The issue you've heard about is that noise couples easily to any node that has a high impedance to ground at the noise frequency. Here, that would be your inverting input, as you say.
There are a couple things you can do. The simplest is to make the high-impedance node less high-impedance; right now, its impedance is something close to 50 kΩ, but you can reduce that by an order of magnitude by using 10 kΩ resistors instead of 100 kΩ. Of course, this increases the loading on your op amp, and reduces the circuit's input impedance, so you can't just go all the way down to using 1 Ω resistors.
Another method, commonly used in high-precision circuits, is to create a guard ring around the high-impedance node. This consists of a trace surrounding the node that's driven with a low impedance to a fixed voltage (ideally driven to the same voltage as the high-impedance node's voltage, which also eliminates leakage currents, but any fixed voltage is better than nothing). This shields the high-Z node from outside interference, because the guard ring will absorb the incoming noise instead of the high-Z node. For this circuit, the guard ring can simply be grounded.
Keep the high-Z node as small as possible. This reduces the coupling to external noise, and makes the guard ring easier to implement. Here, the guard ring would need to be positioned like this:
simulate this circuit – Schematic created using CircuitLab
It needs to cover the right side of R1, the left side of R2, and the inverting input of the op amp.
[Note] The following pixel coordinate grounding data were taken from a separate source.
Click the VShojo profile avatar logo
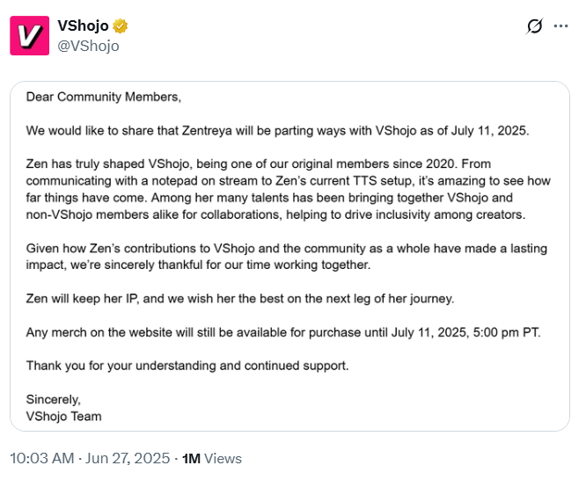This screenshot has height=480, width=586. [29, 35]
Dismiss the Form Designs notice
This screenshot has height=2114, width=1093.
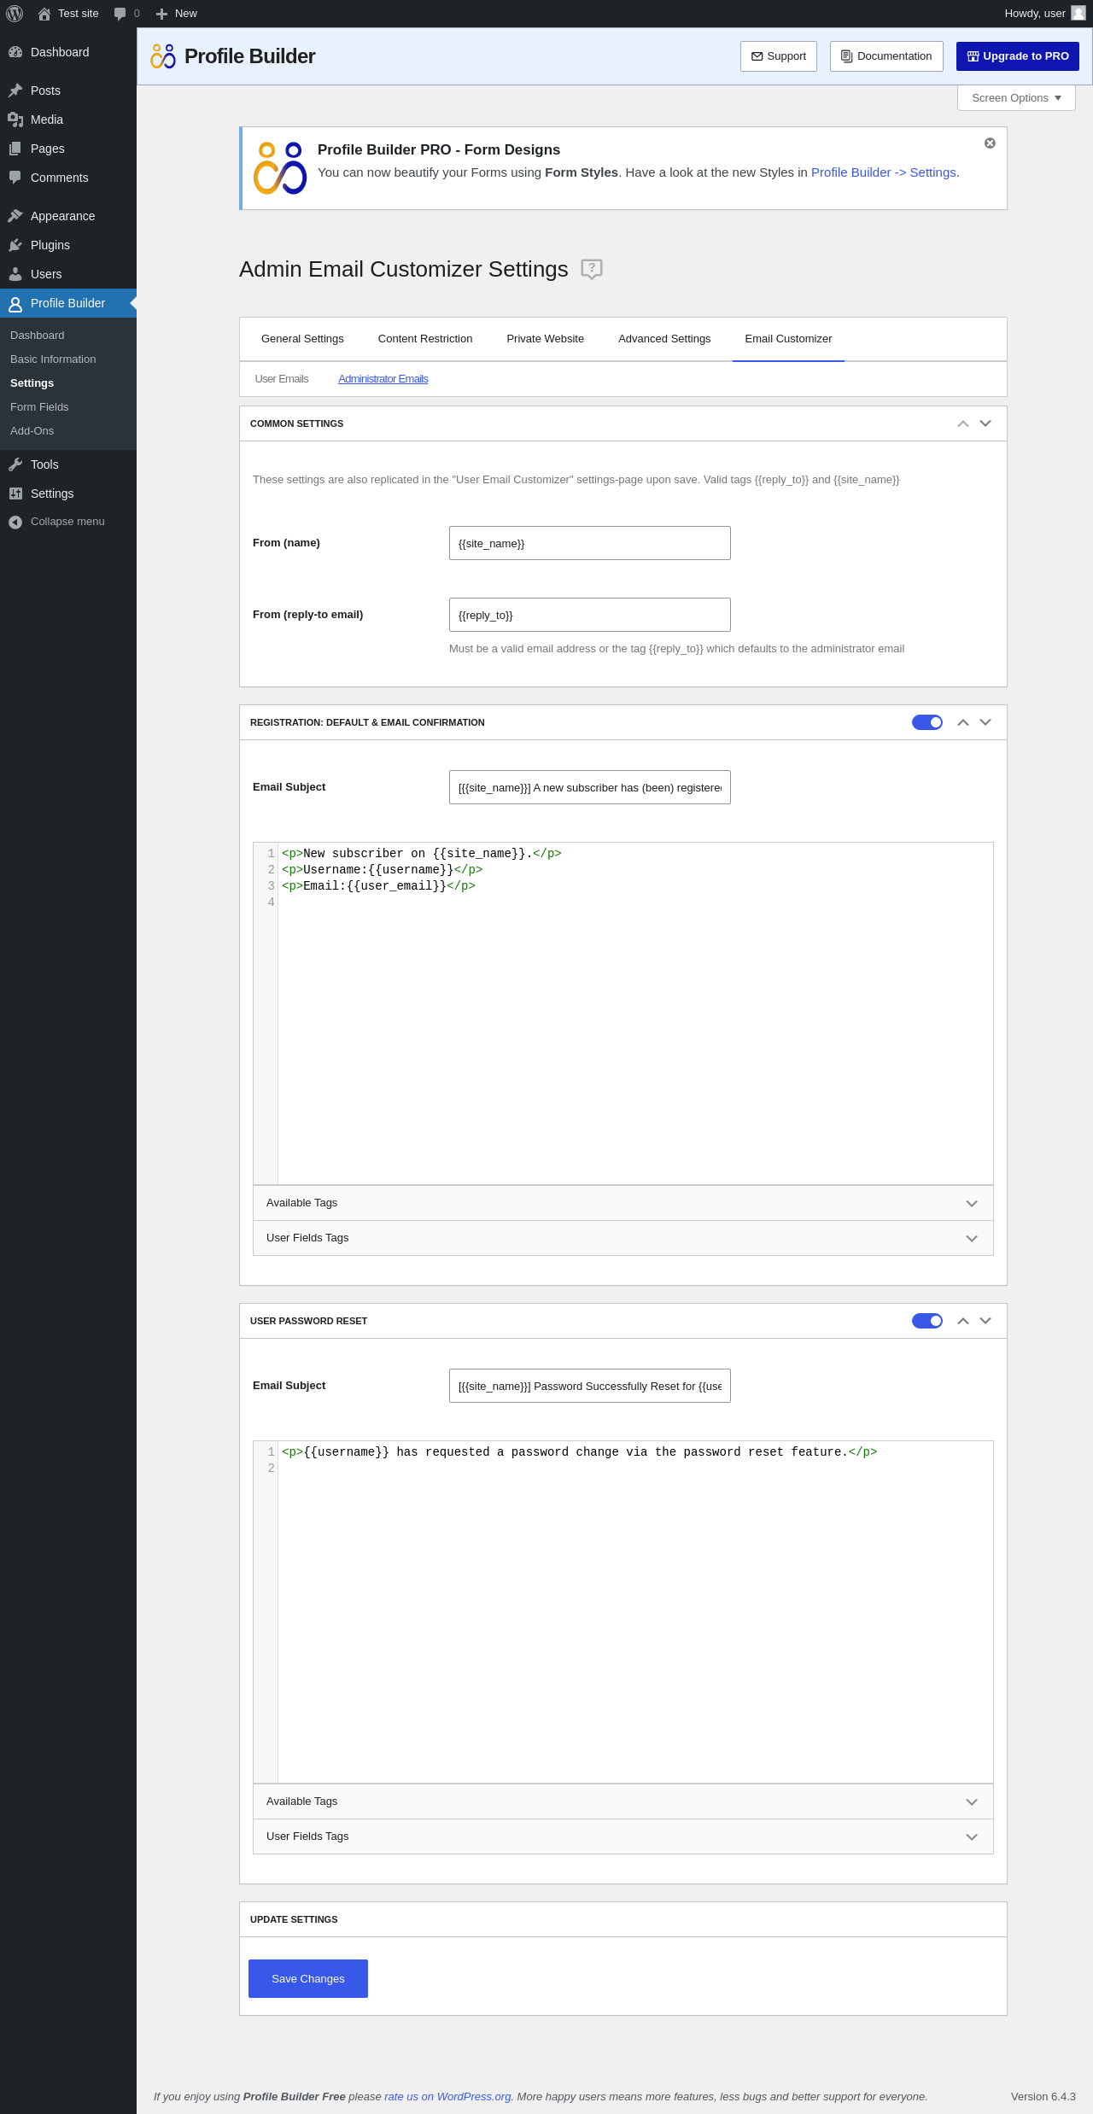click(x=990, y=143)
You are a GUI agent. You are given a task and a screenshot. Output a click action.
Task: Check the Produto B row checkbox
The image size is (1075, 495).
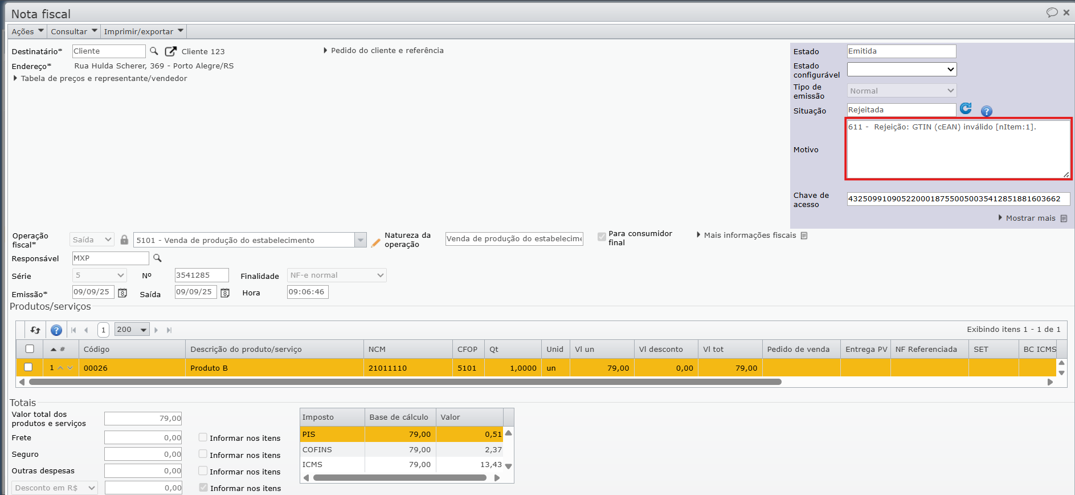pyautogui.click(x=28, y=367)

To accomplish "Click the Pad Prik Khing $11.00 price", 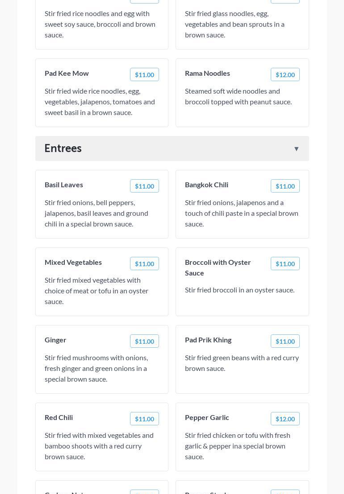I will (285, 342).
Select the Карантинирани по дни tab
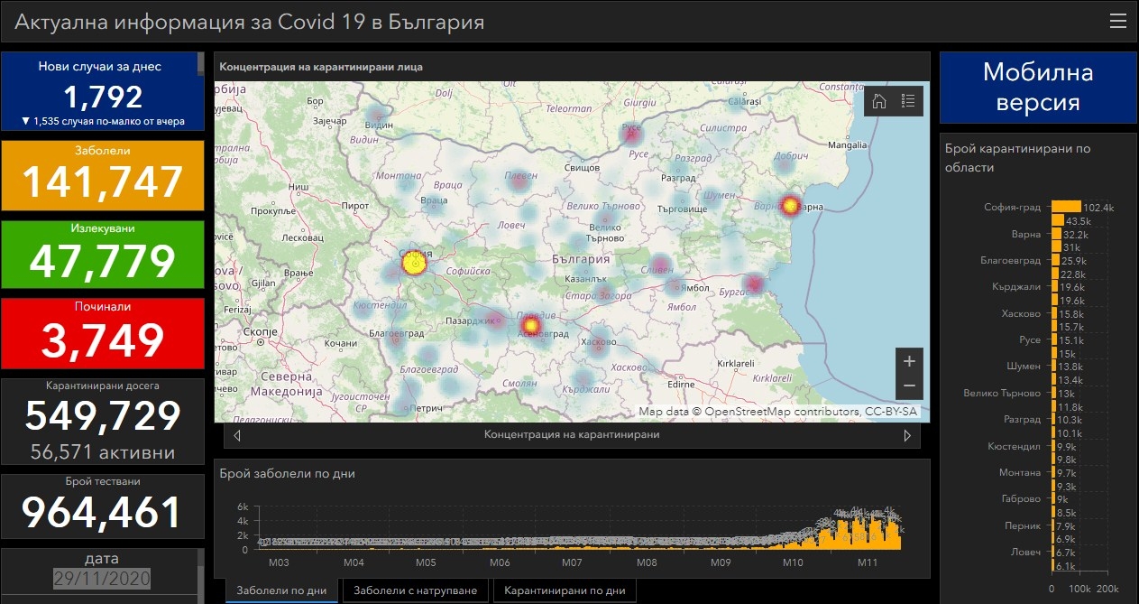This screenshot has height=604, width=1139. click(565, 590)
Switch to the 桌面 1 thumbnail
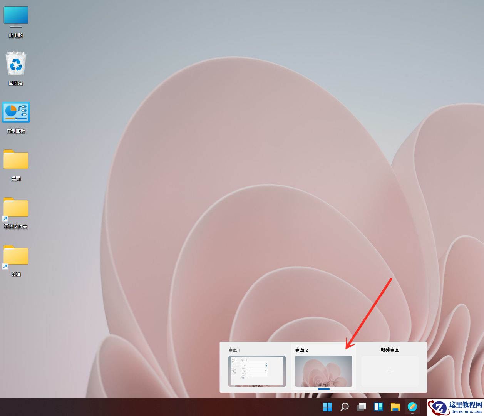Image resolution: width=484 pixels, height=416 pixels. tap(257, 371)
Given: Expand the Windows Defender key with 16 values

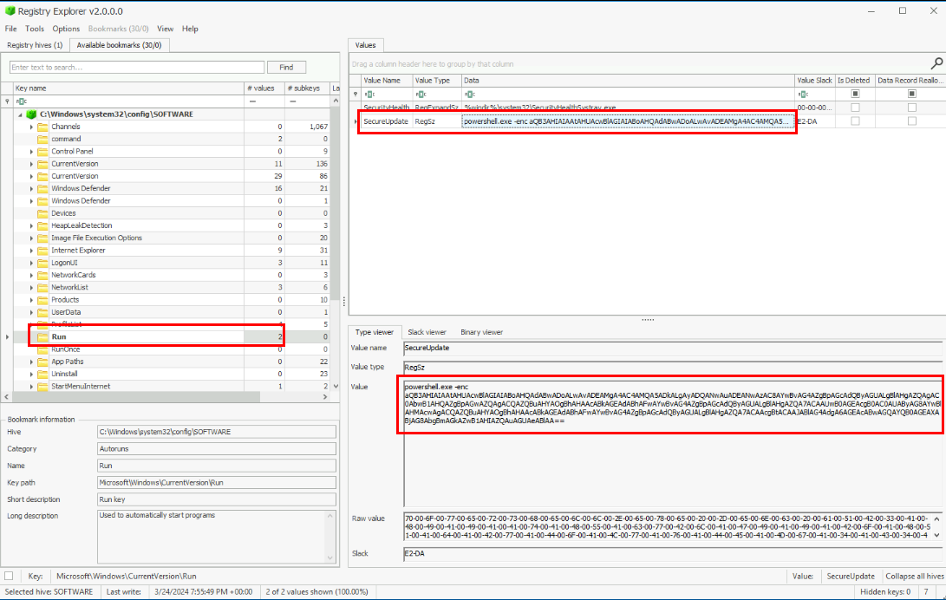Looking at the screenshot, I should (x=30, y=188).

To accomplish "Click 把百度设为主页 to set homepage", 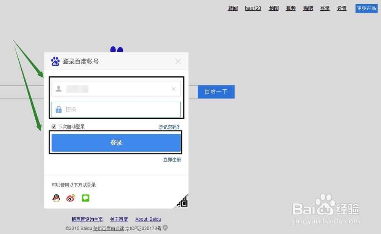I will pyautogui.click(x=86, y=219).
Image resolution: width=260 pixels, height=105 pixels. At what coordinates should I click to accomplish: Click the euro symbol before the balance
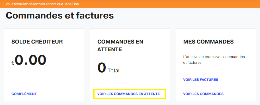tap(13, 63)
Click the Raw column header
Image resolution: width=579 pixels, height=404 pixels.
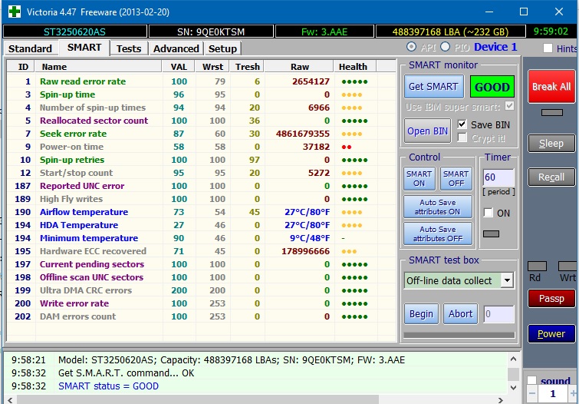[300, 67]
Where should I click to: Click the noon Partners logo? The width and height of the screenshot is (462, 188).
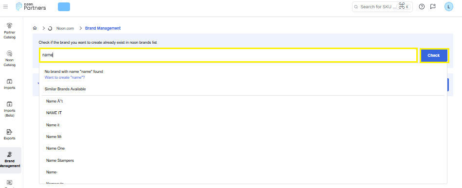[x=31, y=6]
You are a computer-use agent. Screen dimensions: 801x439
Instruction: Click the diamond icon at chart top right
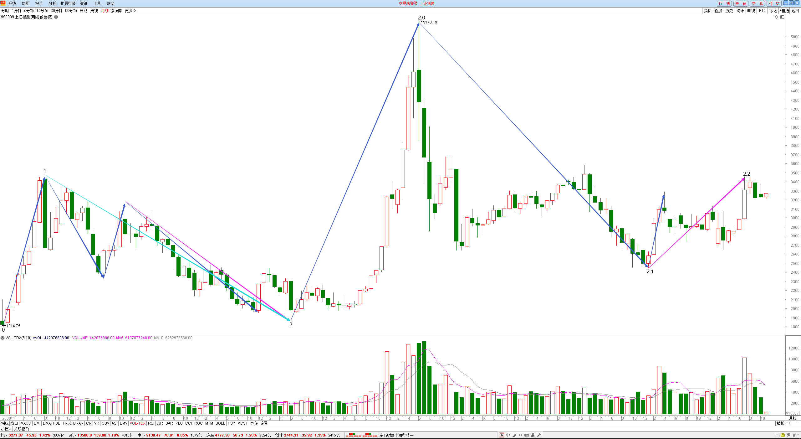pyautogui.click(x=776, y=17)
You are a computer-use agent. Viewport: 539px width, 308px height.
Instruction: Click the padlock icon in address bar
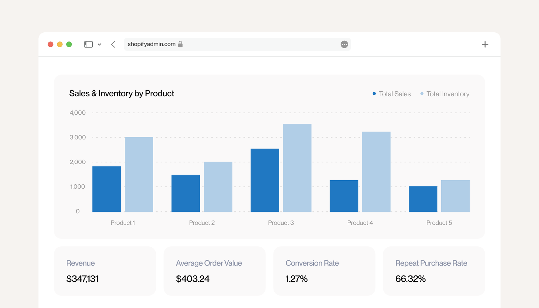[180, 44]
That means that ideally, R1 and R2 should be as close to the op amp as possible, otherwise you'd need to extend the guard all the way down a cable or something.
It can also help to have the guard ring extend to below (and even above, if possible) the high-Z node as well, on a multi-layer PCB. If this is impractical, or adds too much capacitance to the node, you can also try putting cutouts in power planes below the node to reduce power noise coupling into the node.